Only lines holding the word "width" are needed; copy each of them from the material.

--- Material for this task Enclosed Below ---

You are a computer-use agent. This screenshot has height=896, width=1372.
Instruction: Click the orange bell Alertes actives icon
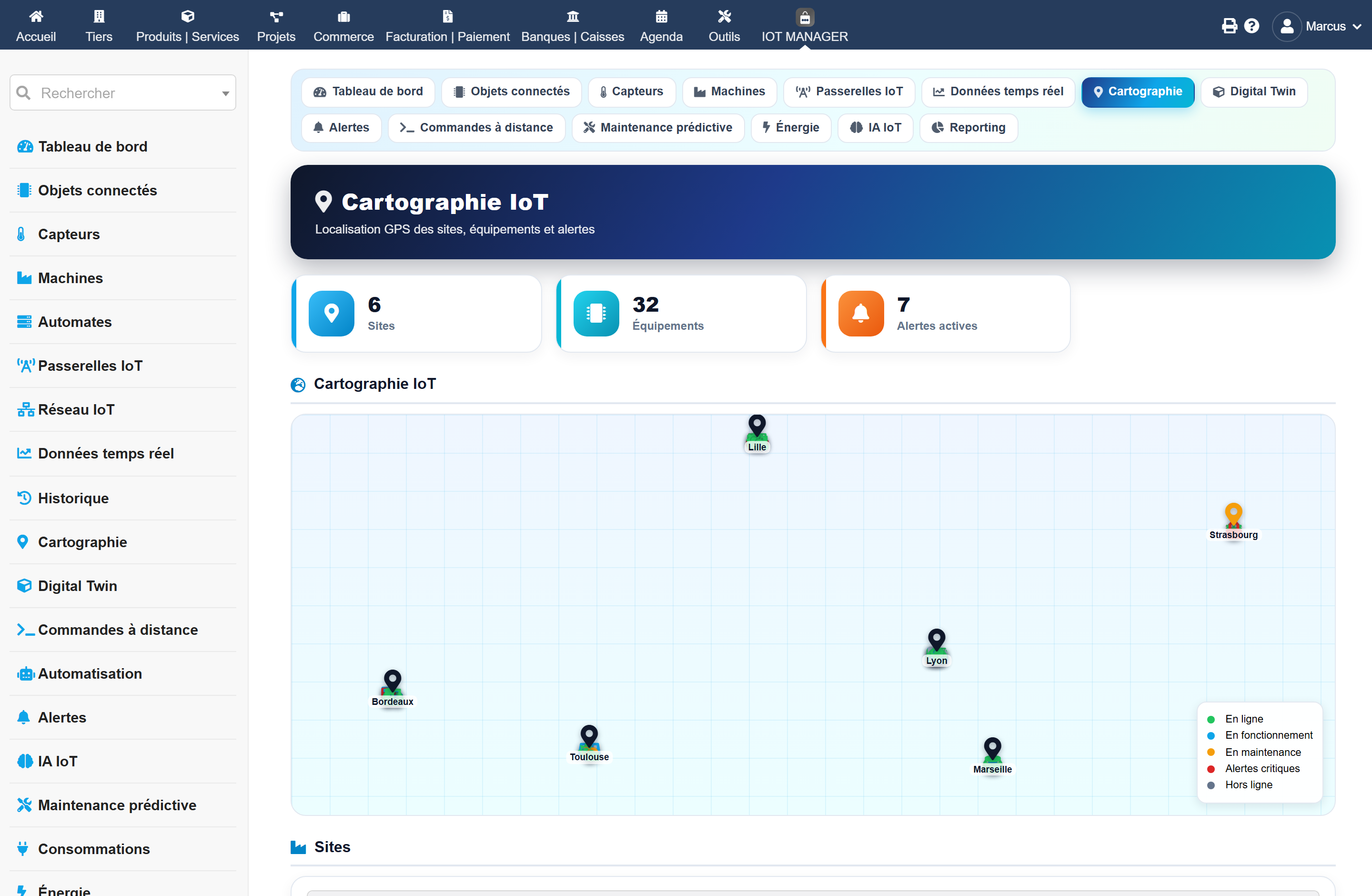pos(861,313)
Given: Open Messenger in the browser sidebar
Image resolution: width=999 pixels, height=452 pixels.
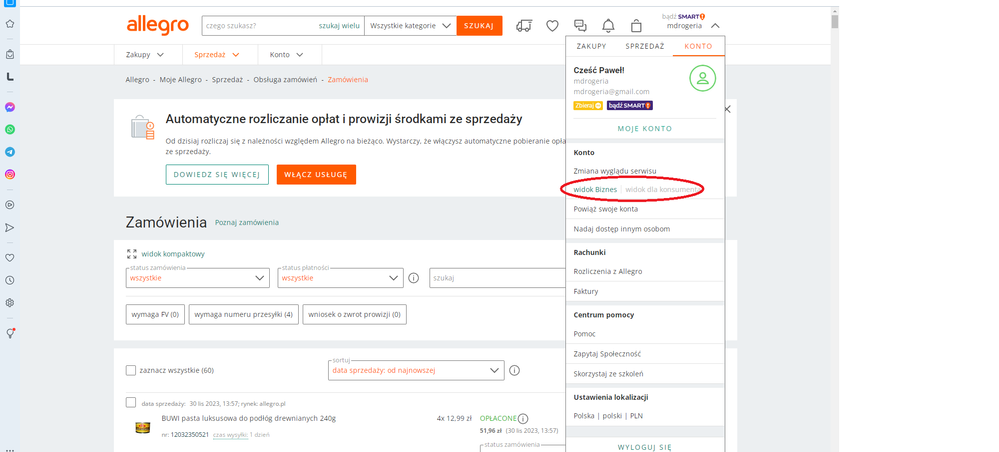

--- End of Enclosed Material for this task ---

**Answer for the task:**
You are a computer-use agent. This screenshot has height=896, width=1372.
Image resolution: width=999 pixels, height=452 pixels.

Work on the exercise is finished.